▶ [ACTIVITY]
Among the lines below, return each one that contains the word "will".

START DATASET EXTRACT

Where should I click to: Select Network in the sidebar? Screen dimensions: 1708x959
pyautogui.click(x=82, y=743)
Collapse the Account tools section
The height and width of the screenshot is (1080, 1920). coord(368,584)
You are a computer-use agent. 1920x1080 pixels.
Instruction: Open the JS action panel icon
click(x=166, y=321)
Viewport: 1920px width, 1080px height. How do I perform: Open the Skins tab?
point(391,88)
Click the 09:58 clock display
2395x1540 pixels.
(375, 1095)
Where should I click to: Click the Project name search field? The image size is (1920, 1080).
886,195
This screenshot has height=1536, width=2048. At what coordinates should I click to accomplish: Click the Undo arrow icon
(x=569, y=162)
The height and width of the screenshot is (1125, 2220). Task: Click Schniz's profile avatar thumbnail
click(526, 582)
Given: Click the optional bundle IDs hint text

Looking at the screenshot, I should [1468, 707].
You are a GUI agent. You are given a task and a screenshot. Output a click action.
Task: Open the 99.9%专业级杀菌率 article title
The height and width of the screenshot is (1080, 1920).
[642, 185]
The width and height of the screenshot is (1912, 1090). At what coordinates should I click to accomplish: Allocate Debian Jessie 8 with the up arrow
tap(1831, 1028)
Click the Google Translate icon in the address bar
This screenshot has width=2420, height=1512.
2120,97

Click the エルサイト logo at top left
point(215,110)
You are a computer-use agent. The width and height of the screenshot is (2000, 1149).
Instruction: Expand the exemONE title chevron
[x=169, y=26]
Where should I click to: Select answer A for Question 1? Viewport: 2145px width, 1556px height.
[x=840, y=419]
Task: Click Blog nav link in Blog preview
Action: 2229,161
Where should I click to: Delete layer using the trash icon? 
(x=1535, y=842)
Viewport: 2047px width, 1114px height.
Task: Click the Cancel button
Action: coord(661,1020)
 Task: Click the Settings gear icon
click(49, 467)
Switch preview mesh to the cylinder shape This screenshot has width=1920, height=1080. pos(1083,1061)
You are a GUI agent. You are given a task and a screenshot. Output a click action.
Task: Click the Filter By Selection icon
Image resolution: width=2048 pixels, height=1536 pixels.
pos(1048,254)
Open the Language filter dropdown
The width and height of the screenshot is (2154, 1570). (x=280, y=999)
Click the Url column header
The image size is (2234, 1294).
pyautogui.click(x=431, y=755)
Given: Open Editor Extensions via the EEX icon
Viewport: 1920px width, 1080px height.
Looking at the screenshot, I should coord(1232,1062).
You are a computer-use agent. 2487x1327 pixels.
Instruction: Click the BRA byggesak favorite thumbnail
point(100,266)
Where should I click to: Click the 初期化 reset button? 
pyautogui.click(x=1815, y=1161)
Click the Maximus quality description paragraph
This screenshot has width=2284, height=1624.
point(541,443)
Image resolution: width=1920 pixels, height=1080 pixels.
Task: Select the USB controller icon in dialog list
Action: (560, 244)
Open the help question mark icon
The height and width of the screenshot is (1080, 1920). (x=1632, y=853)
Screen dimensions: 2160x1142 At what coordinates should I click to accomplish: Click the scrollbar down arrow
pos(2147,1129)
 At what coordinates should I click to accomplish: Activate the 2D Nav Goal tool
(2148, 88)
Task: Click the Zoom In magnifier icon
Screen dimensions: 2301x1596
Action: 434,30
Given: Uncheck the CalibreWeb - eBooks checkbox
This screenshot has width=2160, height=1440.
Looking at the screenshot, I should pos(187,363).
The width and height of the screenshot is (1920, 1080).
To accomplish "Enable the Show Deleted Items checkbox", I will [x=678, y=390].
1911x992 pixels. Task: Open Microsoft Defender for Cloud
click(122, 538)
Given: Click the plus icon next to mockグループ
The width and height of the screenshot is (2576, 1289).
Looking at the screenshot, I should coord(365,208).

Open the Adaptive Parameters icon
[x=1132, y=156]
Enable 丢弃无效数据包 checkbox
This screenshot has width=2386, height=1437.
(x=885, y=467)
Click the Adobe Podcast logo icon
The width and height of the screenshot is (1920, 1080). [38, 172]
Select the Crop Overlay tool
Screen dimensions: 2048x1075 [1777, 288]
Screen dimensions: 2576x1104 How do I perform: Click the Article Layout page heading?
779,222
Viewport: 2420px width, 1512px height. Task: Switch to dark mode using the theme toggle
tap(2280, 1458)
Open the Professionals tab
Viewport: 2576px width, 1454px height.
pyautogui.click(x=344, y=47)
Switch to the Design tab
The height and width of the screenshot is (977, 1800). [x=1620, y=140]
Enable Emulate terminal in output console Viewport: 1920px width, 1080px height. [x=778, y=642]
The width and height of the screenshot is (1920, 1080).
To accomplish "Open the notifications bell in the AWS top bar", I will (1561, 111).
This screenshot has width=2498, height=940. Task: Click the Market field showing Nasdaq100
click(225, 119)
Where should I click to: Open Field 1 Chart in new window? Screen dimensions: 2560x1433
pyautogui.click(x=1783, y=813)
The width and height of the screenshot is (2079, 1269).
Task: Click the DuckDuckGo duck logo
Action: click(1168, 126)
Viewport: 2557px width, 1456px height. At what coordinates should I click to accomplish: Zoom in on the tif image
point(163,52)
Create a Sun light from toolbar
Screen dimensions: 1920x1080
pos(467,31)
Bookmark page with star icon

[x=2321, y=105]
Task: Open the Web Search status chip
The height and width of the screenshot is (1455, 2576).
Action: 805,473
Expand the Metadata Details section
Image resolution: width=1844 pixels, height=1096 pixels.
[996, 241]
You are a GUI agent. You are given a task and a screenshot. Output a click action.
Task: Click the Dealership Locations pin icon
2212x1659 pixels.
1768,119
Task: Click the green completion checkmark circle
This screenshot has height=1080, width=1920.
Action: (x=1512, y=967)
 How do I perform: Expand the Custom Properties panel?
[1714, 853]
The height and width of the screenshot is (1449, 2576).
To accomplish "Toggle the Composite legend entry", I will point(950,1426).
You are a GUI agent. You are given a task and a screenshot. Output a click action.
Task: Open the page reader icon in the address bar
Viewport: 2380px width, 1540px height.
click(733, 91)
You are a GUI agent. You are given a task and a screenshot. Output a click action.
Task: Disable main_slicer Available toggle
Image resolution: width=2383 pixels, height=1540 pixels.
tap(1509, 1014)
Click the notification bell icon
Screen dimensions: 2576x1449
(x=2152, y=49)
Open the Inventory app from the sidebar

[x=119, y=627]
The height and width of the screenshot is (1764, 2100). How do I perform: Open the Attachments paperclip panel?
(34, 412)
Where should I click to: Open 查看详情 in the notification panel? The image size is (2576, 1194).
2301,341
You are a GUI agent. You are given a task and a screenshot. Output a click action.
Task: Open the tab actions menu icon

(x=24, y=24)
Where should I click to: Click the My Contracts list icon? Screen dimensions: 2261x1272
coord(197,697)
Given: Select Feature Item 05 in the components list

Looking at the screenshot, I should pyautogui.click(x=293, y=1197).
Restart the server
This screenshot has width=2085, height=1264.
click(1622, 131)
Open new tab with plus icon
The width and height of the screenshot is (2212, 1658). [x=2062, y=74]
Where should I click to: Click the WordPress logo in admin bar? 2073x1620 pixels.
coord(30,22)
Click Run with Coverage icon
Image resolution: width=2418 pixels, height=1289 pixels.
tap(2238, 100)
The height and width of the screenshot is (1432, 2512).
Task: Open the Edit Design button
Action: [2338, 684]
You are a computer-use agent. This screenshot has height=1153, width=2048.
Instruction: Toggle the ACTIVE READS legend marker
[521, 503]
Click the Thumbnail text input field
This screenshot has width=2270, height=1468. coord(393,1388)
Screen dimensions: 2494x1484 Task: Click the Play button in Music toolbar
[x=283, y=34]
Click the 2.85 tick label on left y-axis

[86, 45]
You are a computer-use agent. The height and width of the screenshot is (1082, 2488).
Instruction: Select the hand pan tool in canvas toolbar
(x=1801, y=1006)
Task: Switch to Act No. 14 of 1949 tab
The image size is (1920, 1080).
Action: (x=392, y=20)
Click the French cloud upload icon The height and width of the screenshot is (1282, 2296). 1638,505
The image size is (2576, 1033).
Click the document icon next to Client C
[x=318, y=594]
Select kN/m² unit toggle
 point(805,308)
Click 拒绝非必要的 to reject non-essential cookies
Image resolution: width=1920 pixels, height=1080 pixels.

END DATASET EXTRACT

▶ [YOUR SOLUTION]
To accomplish "Enable the Show Deleted Items checkbox", I will [x=678, y=390].
To accomplish "Open the notifications bell in the AWS top bar", I will (1561, 111).
To accomplish "Toggle the Composite legend entry", I will point(950,1426).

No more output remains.